■ The task: Tell how many lines in the data contain the string "cookies", using a single number as the whole reply.
=== Data for processing ===
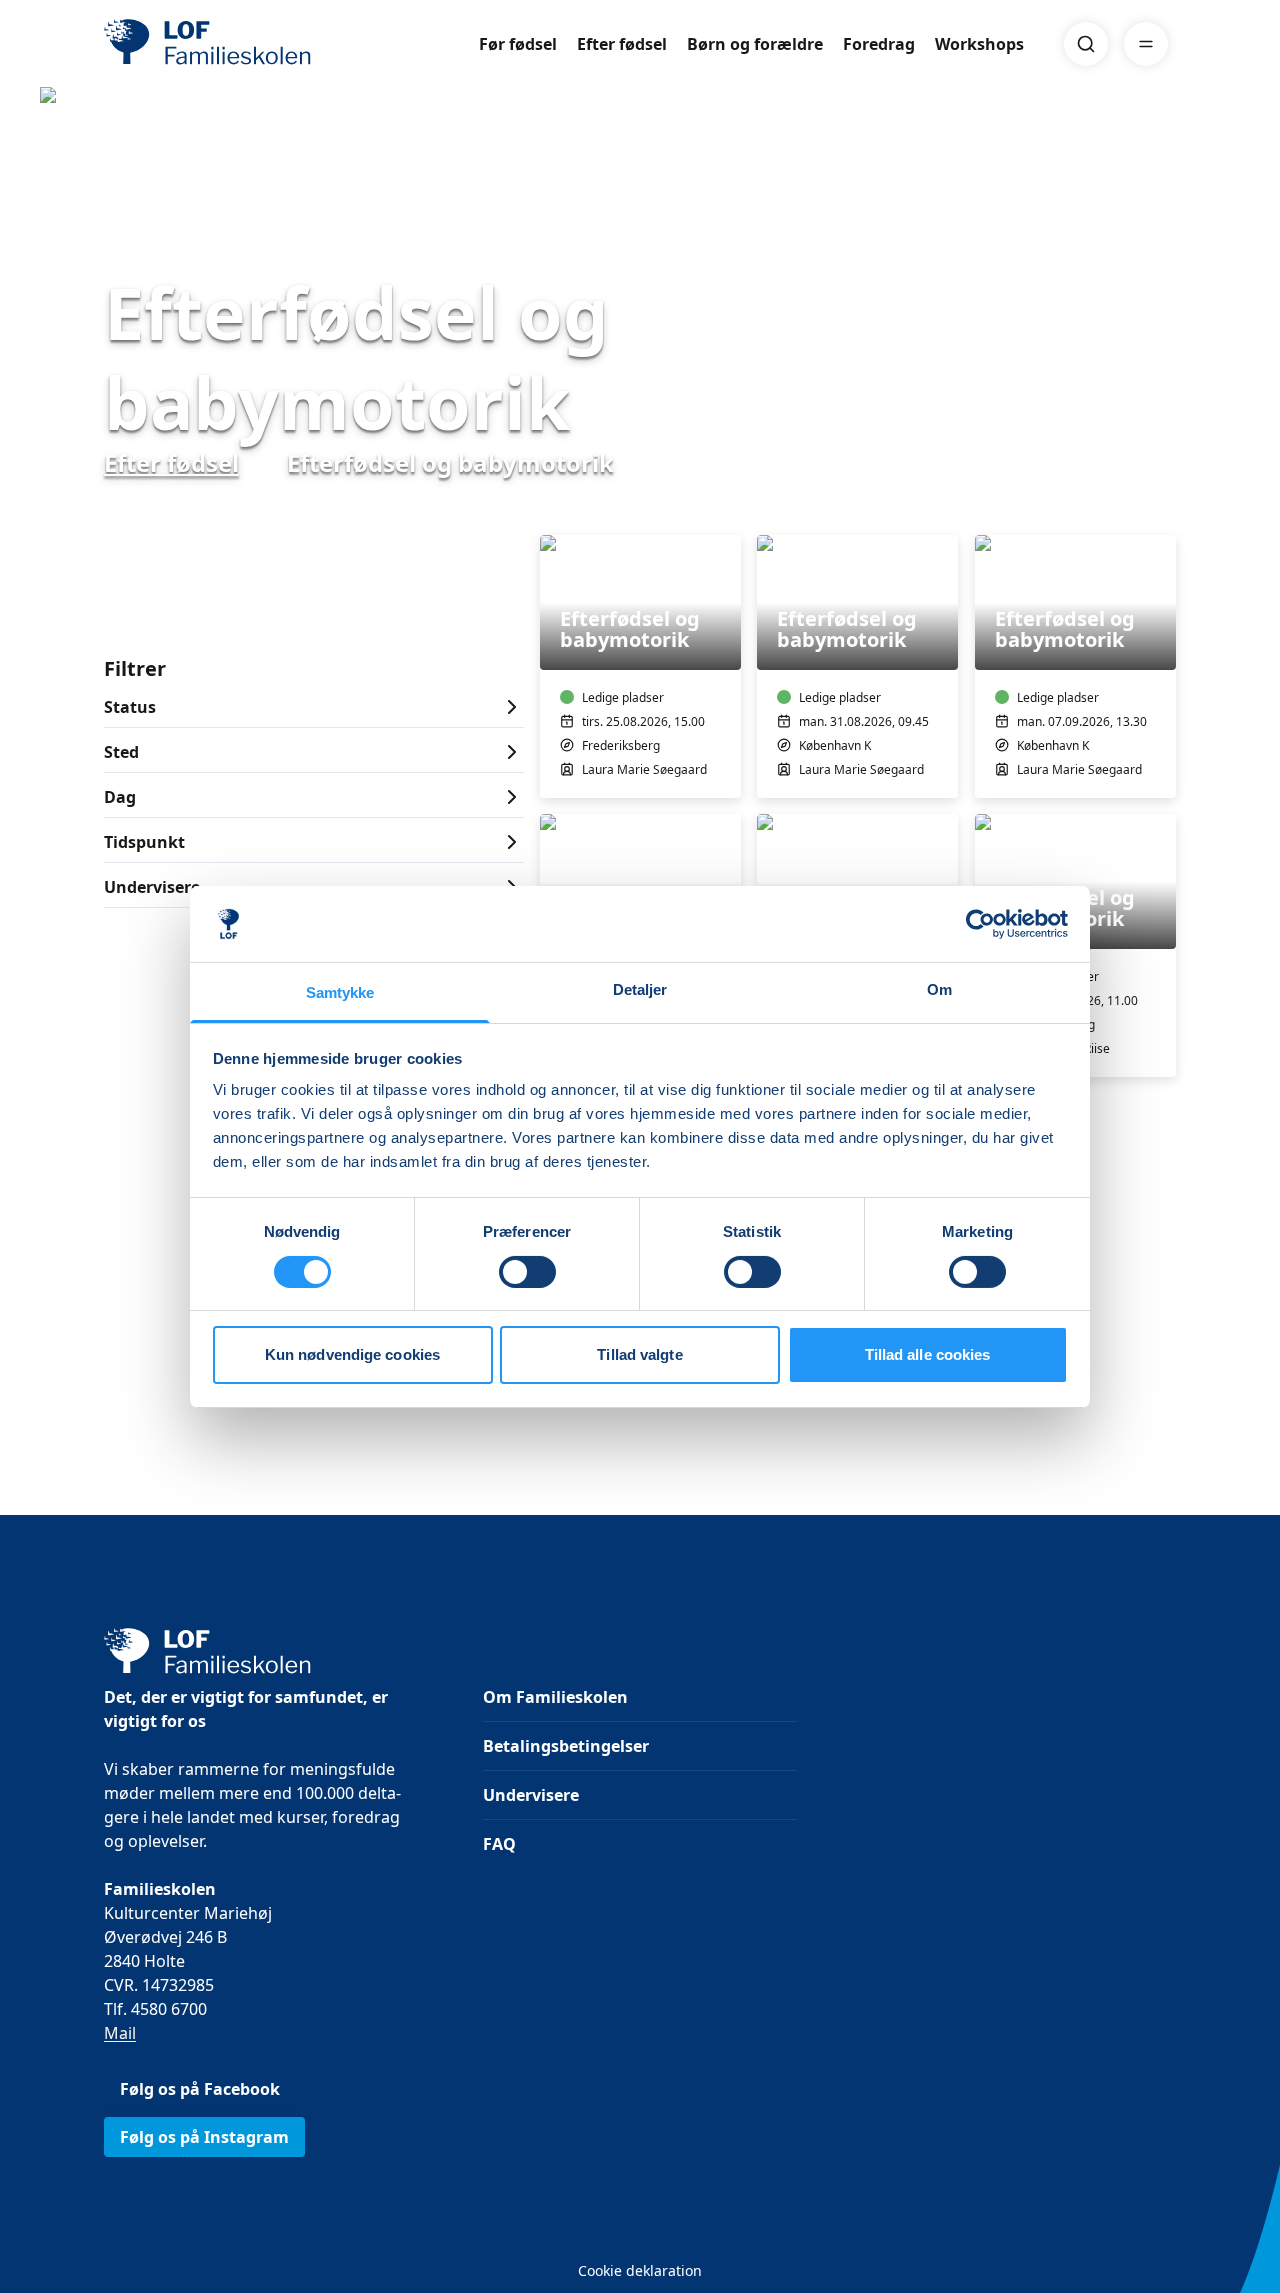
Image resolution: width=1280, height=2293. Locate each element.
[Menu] (1146, 44)
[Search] (1086, 44)
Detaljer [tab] (640, 989)
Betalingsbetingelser (566, 1746)
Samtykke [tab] (340, 992)
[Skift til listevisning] (1164, 507)
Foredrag (879, 44)
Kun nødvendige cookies (352, 1354)
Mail (120, 2033)
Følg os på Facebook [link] (200, 2089)
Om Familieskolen (555, 1697)
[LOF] (250, 44)
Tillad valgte (639, 1354)
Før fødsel (518, 44)
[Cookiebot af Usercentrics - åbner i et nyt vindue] (980, 924)
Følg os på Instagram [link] (204, 2137)
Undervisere (531, 1795)
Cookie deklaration (640, 2270)
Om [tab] (939, 989)
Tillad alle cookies (928, 1354)
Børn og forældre (755, 44)
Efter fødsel (622, 44)
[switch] (527, 1272)
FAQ (499, 1844)
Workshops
===
■ Task solution: 2